The controls listed below affect this property:
This information must be verified with the relevant planning or heritage authority.
The streetscape can be characterised as a mix of Victorian and modern buildings. Eight of the original seventeen single-story Victorian terrace dwellings plus some double storey commercial buildings are on its western side, south of Victoria Street, while on the eastern side, the street retains sixteen of its original thirty-six, wider sized early Victorian, two storey terrace homes, as well as two story modern public housing townhouses.
Crossing over Victoria Street to the north on the eastern side, nineteen of the original thirty-two equally fine examples of early two storey Victoria terrace dwellings can be seen, dispersed by a small number of modern two storey buildings.
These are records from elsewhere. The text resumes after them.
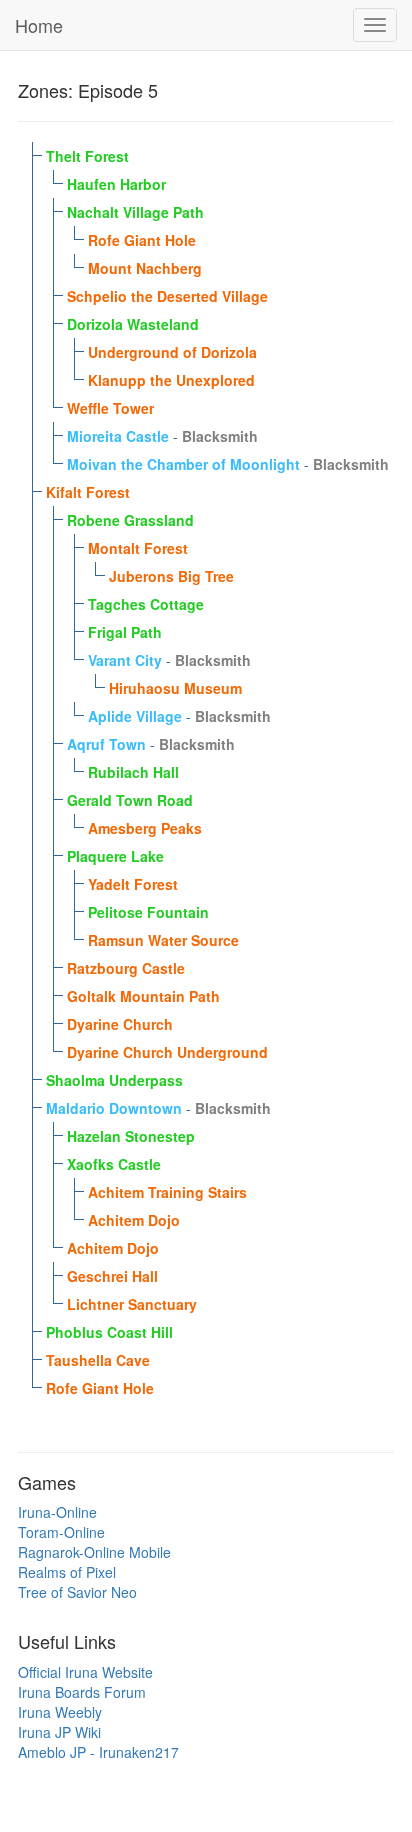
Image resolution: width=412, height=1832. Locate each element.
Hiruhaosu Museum (175, 688)
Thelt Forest (87, 156)
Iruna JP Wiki (59, 1732)
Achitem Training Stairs (167, 1192)
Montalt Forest (138, 548)
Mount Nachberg (145, 268)
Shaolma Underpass (114, 1080)
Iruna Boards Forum (82, 1692)
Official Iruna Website (85, 1672)
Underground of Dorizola (172, 352)
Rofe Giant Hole (142, 240)
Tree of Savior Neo (77, 1592)
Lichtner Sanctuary (132, 1304)
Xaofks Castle (114, 1164)
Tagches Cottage (146, 604)
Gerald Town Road (130, 800)
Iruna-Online (57, 1512)
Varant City (125, 660)
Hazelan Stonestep (131, 1136)
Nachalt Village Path (135, 212)
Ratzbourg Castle (126, 968)
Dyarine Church (120, 1024)
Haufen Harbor (116, 184)
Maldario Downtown (114, 1108)
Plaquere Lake (115, 856)
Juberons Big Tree (171, 576)
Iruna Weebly (60, 1712)
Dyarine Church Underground (167, 1052)
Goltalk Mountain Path (143, 996)
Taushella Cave (98, 1360)
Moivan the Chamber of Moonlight (183, 464)
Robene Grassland (130, 520)
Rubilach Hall (133, 772)
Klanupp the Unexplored (171, 380)
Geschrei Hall (112, 1276)
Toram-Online (61, 1532)
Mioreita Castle (118, 436)
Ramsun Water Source (163, 940)
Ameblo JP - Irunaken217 (98, 1752)
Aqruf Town (106, 744)
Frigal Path (125, 632)
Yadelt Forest (133, 884)
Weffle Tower (110, 408)
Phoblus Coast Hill (109, 1332)
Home (39, 25)
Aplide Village (135, 716)
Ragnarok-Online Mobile (94, 1552)
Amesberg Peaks (145, 828)
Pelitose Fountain (148, 912)
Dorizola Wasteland (133, 324)
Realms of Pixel (67, 1572)
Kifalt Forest (88, 492)
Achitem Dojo (134, 1220)
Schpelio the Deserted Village (167, 296)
Unfortunately, all twenty-two of the original Victorian terrace dwellings on the western side from Victoria to Queensberry streets have all been demolished, replaced by taller modern commercial buildings that are out of character with the existing surrounding Victorian architecture of this once predominantly single and double storey residential streetscape.
Heritage of note include two 2 storey terraces at 62 and 64, both have National Trust classifications and Heritage Victoria registrations. Two more include two single storey terraces dwellings at 81 and 83 that were designed by the distinguished Australian architect, Mr. George Raymond Johnson.